> _Directions for this task_
Copy every line of the material below without changing anything.

Records from a dataset:
----------
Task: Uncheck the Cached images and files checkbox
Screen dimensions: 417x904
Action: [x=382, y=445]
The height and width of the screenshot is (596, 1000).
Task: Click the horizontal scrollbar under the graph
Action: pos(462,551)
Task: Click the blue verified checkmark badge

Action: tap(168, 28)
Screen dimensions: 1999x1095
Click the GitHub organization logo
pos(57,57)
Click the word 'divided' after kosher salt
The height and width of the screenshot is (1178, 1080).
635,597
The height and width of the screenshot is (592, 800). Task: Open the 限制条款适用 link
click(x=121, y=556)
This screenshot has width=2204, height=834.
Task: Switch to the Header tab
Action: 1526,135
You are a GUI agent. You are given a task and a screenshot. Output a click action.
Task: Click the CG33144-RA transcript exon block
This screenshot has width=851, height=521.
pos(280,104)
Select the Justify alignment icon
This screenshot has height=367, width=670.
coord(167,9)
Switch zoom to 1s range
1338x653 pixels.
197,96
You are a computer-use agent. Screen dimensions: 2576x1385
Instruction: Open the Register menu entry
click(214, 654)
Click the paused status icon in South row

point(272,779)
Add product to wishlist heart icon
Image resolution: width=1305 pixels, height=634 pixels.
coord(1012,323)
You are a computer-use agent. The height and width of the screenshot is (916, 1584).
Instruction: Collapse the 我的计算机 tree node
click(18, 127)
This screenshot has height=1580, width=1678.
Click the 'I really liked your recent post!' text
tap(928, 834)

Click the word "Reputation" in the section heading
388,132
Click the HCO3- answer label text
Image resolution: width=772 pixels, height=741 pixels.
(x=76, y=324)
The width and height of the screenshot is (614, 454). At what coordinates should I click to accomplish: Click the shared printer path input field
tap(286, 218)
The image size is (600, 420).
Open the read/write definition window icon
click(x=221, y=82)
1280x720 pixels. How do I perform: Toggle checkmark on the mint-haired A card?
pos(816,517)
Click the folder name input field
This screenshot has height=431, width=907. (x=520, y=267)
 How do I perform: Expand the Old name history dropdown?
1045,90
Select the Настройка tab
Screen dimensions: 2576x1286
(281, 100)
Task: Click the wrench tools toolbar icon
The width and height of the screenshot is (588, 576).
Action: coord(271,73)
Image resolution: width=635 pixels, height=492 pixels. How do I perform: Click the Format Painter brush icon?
----------
> _Final answer_
Task: Uncheck the Cached images and files checkbox
Screen dimensions: 417x904
Action: [x=382, y=445]
The height and width of the screenshot is (596, 1000).
Task: Click the horizontal scrollbar under the graph
Action: pos(462,551)
Task: Click the blue verified checkmark badge

Action: tap(168, 28)
Screen dimensions: 1999x1095
Click the GitHub organization logo
pos(57,57)
Click the word 'divided' after kosher salt
The height and width of the screenshot is (1178, 1080).
635,597
The height and width of the screenshot is (592, 800). Task: Open the 限制条款适用 link
click(x=121, y=556)
This screenshot has width=2204, height=834.
Task: Switch to the Header tab
Action: 1526,135
You are a GUI agent. You are given a task and a screenshot. Output a click action.
Task: Click the CG33144-RA transcript exon block
This screenshot has width=851, height=521.
pos(280,104)
Select the Justify alignment icon
This screenshot has height=367, width=670.
coord(167,9)
Switch zoom to 1s range
1338x653 pixels.
197,96
You are a computer-use agent. Screen dimensions: 2576x1385
Instruction: Open the Register menu entry
click(214, 654)
Click the paused status icon in South row

point(272,779)
Add product to wishlist heart icon
Image resolution: width=1305 pixels, height=634 pixels.
coord(1012,323)
You are a computer-use agent. The height and width of the screenshot is (916, 1584).
Instruction: Collapse the 我的计算机 tree node
click(18, 127)
This screenshot has height=1580, width=1678.
Click the 'I really liked your recent post!' text
tap(928, 834)

Click the word "Reputation" in the section heading
388,132
Click the HCO3- answer label text
Image resolution: width=772 pixels, height=741 pixels.
(x=76, y=324)
The width and height of the screenshot is (614, 454). At what coordinates should I click to accomplish: Click the shared printer path input field
tap(286, 218)
The image size is (600, 420).
Open the read/write definition window icon
click(x=221, y=82)
1280x720 pixels. How do I perform: Toggle checkmark on the mint-haired A card?
pos(816,517)
Click the folder name input field
This screenshot has height=431, width=907. (x=520, y=267)
 How do I perform: Expand the Old name history dropdown?
1045,90
Select the Настройка tab
Screen dimensions: 2576x1286
(281, 100)
Task: Click the wrench tools toolbar icon
The width and height of the screenshot is (588, 576).
Action: coord(271,73)
Image resolution: width=635 pixels, height=492 pixels. How do I perform: Click the Format Painter brush icon?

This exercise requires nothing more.